A £10,000 investment in the FTSE 100 tracker fund at the start of 2020 was worth around £1.5780 at the start of Friday (2 January), before the index hit 10,000 points. That’s an average annual return of 7.9% – more than cash offers.

Dealing with crashes

The point here is clear – even investing in a bad year has the potential to do well in the long run. There are no guarantees, but this is what investors need to remember.

Strictly speaking, prices falling 11.5% is not a crash. But the FTSE 100 fell 23% at the start of the pandemic (which is the danger zone) before recovering slowly.

The key to weathering a crash is being able to stay invested even when prices drop. There is a way to lose money in the stock market – by selling when prices are low.

Anyone who invested at the beginning of 2020 and sold at the end of it lost money. But those who didn’t manage that return is about 8% per year. Those who shop at the lowest prices are likely to make more!

How to stay invested

I think the easiest way to stay invested is to focus on buying stocks in high quality companies. One example from my portfolio JD Wetherspoon (LSE:JDW) – a FTSE 250 a pub chain.

I’ve held stocks for a few years and it’s been a rough ride. High labor costs have hit me hard, but I’ve never thought about selling.

The main reason is that the company has continuously increased its sales during that time. And its focus on value for customers means I think there’s a good chance it can continue.

JD Wetherspoon has been an outstanding worker in a difficult industry.
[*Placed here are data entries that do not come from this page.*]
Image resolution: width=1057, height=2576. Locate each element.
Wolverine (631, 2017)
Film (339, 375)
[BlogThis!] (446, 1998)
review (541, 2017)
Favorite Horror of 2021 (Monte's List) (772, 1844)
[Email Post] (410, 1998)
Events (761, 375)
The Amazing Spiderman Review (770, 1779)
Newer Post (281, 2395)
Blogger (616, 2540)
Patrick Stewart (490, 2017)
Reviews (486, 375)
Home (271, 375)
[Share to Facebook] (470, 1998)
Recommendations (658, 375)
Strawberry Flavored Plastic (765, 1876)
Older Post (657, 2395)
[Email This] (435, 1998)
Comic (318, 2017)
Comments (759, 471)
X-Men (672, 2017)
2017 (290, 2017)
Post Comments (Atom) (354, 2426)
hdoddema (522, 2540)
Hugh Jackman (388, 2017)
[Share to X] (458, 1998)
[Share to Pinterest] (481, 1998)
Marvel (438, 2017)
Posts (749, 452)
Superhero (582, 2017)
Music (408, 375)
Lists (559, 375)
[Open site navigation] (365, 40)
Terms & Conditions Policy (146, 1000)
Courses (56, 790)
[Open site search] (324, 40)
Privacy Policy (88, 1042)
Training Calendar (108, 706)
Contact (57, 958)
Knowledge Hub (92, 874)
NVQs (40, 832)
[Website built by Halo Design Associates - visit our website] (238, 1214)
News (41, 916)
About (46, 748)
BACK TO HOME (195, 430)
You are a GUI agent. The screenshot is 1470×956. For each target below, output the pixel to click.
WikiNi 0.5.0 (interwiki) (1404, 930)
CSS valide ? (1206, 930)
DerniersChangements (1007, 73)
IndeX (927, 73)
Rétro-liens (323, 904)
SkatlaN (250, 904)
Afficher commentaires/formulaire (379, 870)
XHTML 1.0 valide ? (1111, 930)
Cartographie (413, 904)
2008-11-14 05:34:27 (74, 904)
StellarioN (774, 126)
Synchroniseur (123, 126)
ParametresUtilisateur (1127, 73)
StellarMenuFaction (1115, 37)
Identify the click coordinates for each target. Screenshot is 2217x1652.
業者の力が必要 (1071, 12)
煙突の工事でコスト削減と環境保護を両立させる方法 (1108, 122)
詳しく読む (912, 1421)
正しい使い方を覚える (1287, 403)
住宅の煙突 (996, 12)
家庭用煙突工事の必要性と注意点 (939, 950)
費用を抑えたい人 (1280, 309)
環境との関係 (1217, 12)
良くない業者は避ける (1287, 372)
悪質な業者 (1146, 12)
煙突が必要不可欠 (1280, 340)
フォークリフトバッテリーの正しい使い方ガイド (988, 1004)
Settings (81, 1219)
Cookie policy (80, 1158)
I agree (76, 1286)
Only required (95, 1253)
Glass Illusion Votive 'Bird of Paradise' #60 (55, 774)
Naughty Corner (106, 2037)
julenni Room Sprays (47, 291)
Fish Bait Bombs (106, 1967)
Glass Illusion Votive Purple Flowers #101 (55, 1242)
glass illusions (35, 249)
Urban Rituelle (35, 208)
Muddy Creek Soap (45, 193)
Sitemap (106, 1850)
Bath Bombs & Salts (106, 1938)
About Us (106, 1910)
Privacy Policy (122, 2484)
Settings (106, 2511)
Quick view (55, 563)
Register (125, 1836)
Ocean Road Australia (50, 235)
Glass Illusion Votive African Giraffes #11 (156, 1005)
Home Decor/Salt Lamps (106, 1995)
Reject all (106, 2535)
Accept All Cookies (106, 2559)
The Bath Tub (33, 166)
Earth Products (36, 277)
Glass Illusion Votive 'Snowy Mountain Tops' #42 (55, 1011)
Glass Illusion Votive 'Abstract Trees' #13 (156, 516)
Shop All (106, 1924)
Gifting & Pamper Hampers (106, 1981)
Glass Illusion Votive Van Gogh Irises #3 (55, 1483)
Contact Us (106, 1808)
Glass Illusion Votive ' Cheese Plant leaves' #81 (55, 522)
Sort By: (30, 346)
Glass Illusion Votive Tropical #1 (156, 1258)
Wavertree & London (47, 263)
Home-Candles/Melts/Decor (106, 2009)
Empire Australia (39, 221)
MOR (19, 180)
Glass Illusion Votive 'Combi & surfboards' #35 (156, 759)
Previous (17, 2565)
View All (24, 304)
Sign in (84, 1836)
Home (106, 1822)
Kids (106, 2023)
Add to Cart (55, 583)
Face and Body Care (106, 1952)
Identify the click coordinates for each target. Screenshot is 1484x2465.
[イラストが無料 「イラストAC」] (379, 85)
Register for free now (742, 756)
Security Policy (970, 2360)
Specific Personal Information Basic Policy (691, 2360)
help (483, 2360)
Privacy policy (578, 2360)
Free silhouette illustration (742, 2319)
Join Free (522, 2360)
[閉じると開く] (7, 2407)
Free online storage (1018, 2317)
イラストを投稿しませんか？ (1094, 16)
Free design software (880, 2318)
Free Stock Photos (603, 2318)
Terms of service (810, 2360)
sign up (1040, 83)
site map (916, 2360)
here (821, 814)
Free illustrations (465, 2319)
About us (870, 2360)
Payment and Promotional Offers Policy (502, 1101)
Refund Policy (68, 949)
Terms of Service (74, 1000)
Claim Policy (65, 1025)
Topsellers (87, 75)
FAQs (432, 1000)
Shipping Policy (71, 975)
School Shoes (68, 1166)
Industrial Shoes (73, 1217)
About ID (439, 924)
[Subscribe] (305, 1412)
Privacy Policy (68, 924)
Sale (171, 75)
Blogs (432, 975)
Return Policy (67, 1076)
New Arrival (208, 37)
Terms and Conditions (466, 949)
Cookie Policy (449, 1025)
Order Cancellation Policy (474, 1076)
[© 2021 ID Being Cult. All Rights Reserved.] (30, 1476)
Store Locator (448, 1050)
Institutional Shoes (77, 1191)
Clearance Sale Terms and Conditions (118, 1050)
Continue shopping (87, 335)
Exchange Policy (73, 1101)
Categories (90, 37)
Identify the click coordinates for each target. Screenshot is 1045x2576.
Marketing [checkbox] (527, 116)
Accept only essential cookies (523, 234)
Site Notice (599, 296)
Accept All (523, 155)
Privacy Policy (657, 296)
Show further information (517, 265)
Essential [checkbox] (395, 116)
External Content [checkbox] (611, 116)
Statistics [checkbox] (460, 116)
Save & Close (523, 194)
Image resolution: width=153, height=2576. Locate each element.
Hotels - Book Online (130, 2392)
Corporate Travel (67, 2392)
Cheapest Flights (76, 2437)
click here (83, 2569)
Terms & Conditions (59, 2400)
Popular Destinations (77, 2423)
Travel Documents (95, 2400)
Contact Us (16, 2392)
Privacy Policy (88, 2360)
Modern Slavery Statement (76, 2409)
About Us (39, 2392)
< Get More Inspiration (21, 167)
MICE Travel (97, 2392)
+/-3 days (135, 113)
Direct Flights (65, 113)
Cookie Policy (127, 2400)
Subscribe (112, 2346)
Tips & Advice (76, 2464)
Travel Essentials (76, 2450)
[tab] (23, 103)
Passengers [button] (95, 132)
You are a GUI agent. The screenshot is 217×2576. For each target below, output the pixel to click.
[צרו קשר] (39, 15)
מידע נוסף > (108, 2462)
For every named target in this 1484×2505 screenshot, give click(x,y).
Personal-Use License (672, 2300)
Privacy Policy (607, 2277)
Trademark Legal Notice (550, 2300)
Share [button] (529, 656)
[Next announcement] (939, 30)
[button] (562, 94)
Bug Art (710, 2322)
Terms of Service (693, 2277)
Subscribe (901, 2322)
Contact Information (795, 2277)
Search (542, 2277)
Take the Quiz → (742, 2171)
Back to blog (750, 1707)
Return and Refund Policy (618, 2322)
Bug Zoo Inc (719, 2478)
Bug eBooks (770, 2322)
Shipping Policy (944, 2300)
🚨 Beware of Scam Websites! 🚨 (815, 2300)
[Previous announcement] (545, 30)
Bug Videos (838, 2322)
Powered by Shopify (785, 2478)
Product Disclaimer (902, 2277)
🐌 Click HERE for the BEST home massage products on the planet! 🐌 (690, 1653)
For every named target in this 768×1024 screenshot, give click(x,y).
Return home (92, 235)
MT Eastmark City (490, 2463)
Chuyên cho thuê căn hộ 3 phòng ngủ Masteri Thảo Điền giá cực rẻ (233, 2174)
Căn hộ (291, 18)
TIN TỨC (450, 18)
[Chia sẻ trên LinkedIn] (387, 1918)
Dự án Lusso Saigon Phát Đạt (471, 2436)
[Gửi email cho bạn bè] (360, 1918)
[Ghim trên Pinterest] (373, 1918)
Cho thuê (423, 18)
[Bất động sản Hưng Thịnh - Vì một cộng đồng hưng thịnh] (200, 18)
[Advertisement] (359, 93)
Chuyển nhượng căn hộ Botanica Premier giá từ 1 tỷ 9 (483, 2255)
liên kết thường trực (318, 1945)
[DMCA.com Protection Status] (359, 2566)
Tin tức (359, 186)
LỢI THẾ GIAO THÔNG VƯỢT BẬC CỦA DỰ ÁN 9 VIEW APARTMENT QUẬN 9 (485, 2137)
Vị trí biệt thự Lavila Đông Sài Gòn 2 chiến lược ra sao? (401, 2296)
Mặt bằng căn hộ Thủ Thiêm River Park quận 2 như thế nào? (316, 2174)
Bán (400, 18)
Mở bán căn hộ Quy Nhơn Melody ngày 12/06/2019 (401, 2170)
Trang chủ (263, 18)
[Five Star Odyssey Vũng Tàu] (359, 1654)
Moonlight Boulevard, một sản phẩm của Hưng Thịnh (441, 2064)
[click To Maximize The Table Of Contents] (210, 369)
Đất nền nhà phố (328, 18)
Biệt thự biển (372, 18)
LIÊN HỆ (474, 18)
But when the stock tanked, focusing on the business has helped me avoid selling at a loss.

Buying shares

The stock market may reverse in 2026. But even investments made just before a big drop in stock prices can perform very well, especially in high-quality companies.

JD Wetherspoon’s scale gives us a cost advantage which we use to offer lower prices than our competitors. That’s why it’s a stock that I think anyone starting to invest should look at.